Attention-Based Caption Generation for Optical Remote Sensing Images Using Deep Learning Techniques
摘要
Optical image sensing plays a major role in both military and civil sectors includes earth observation, target detection and surveillance. Generating captions for these images is a typical task, traditional methods are time-consuming, failed to handle multimodal image data, difficulty in handling complex patterns and prone to human error. Also, less scalability issues and failed to address the interpretability problems. To address these challenges, cutting-edge Machine and Deep learning models are used for automated analysis to improve the decision-making process and detection accuracy.
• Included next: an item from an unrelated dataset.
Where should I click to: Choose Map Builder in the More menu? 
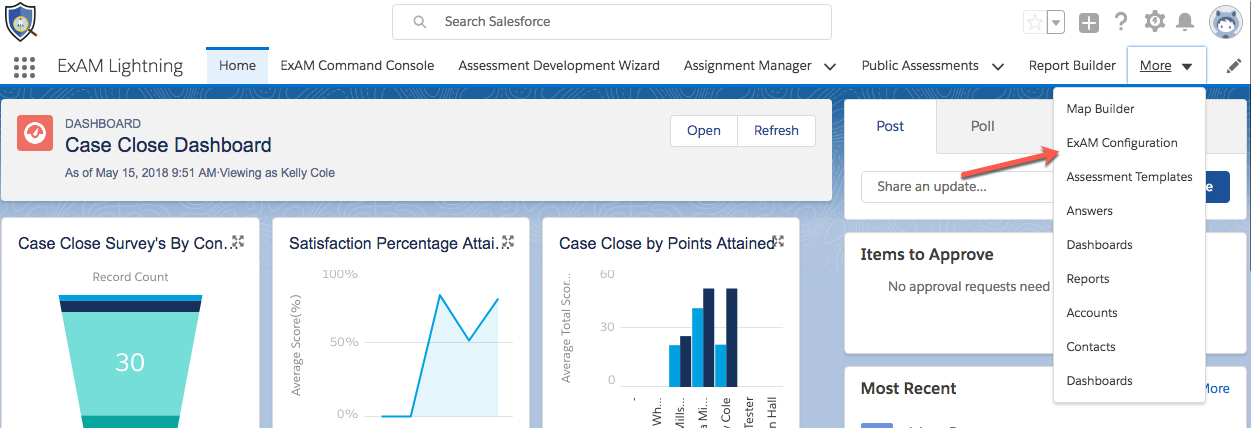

Hence, to enhance the robustness of the detection method, an Attention-based Caption Generation approach for Optical Remote Sensing Images is proposed. It integrates a pre-trained VGG16 as an EncoderCNN process to extract high-level features and a multi-head attention mechanism to selectively emphases on extracted image regions. Finally, LSTM is used as a DecoderLSTM to generate captions word-by-word. The proposed approach improves the accuracy and robustness of caption generation by combining the spatial information from image features and sequential dependencies captured by LSTM method. The efficacy of the proposed approach is validated using the real-world optical image sensing dataset in terms of BLEU, METEOR, and ROUGE_L. The proposed model process 7 tokens and 4.25% improvement in BLEU scores with beam size 1 to 4.